The televised comments were Abhisit's first comments since the latest violence began Thursday after a Red Shirt protest leader was shot and seriously wounded by a sniper's bullet.
Since then explosions and street fighting have killed 22 people and wounded more than 170 as troops tried to seal off the 1-square-mile (3-square-kilometer) zone where some 10,000 Red Shirt protesters, mostly rural poor, have occupied one of the capital's most upscale areas since March 12.
They have set up a perimeter of fuel-soaked tires and bamboo stakes, refusing to leave until Abhisit dissolves Parliament and calls new elections.

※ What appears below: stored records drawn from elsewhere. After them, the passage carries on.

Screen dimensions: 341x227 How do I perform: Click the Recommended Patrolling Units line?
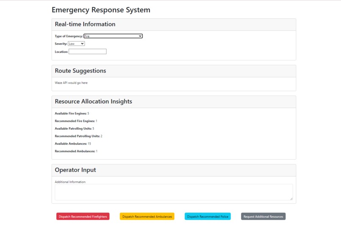click(79, 136)
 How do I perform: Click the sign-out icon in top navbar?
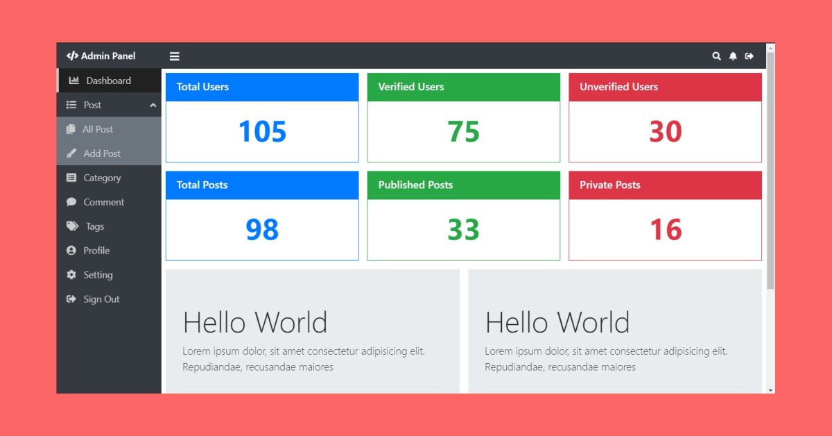point(749,56)
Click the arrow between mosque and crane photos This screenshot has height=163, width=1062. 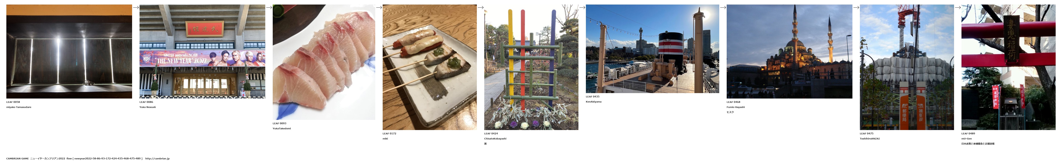point(856,7)
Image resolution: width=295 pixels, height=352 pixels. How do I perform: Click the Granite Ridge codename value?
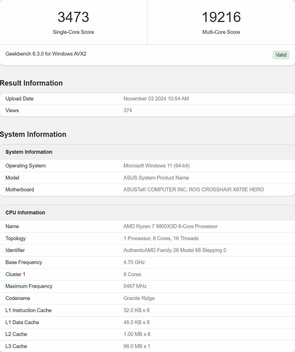click(139, 298)
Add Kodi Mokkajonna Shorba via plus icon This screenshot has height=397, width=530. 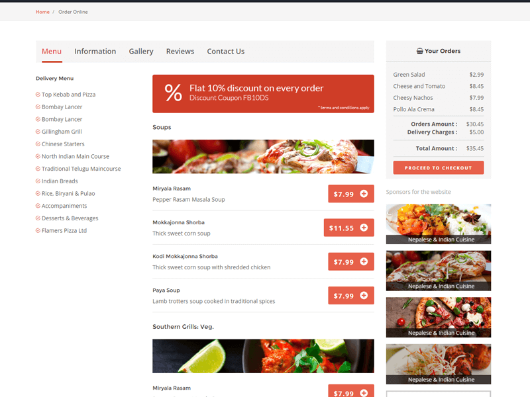click(x=364, y=261)
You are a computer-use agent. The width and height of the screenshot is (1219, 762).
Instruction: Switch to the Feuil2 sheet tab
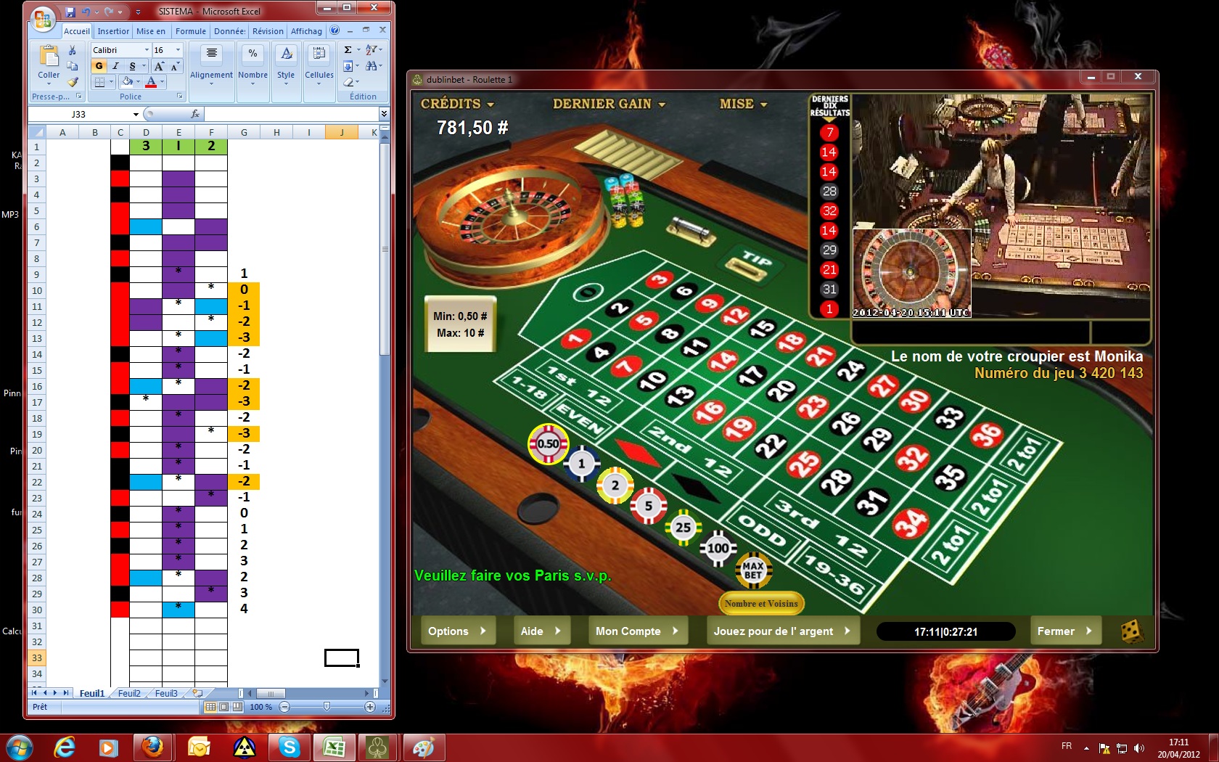point(129,693)
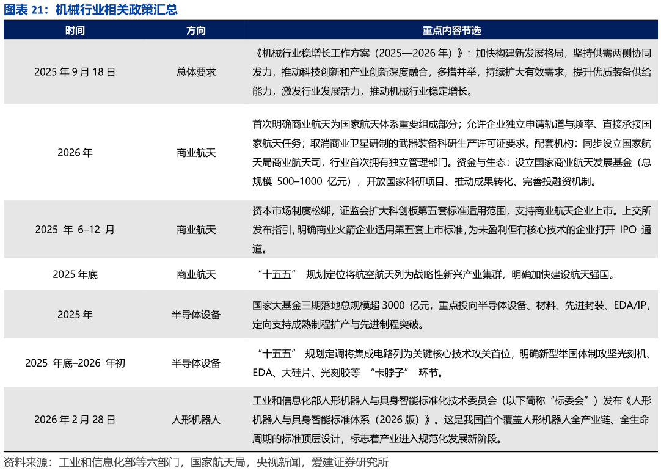Click the 2025 年 6–12 月 date cell

click(75, 229)
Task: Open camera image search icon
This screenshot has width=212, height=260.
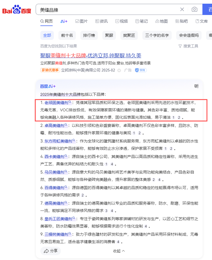Action: click(195, 9)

The Red Shirts claim his coalition government came to power through manipulation of the courts and the backing of the powerful military, and that it is indifferent to the poor. Abhisit said the government was acting in the interests of the public and the plan is "to return normalcy with minimum loss" to Bangkok.
"We cannot deny that while these protests are taking place, terrorism also is taking place involving the use of war weapons," he said. "I insist that if we want to see an end to the loss of life, the only way is to have the protesters end their protest." He said the government offered a reconciliation plan that was rejected by the Red Shirts.
The crisis had appeared to be reaching a resolution last week when Abhisit offered to hold elections in November, a year early. But hopes were dashed after Red Shirt leaders made more demands. "We cannot let ... a group of people set up a militia to topple the government. This is the only way to achieve peace," Abhisit said.
Abhisit's comments came as fighting spread on Saturday to several streets leading to the encampment, and the army set up barricades in an attempt to seal off the area, where all shops, hotels and businesses were closed.
Troops have used tear gas, rubber bullets and live rounds on demonstrators after they set fire to tires and a police bus on Friday. The government accuses them of using guns, grenades and firebombs.
On Saturday, soldiers unrolled razor wire across roads leading to the Ratchaprarop area - a commercial district north of the main protest site - and pinned Thai and English-language notices saying "Live Firing Zone" and "Restricted Area. No Entry." Ratchaprarop houses high-rise buildings, posh hotels and designer shops. It was the scene of some of the worst fighting Friday night between troops and anti-government protesters.
In several rounds of violence, a total 51 people have been killed and at least 1,620 wounded, according to a government toll that includes the most recent clashes.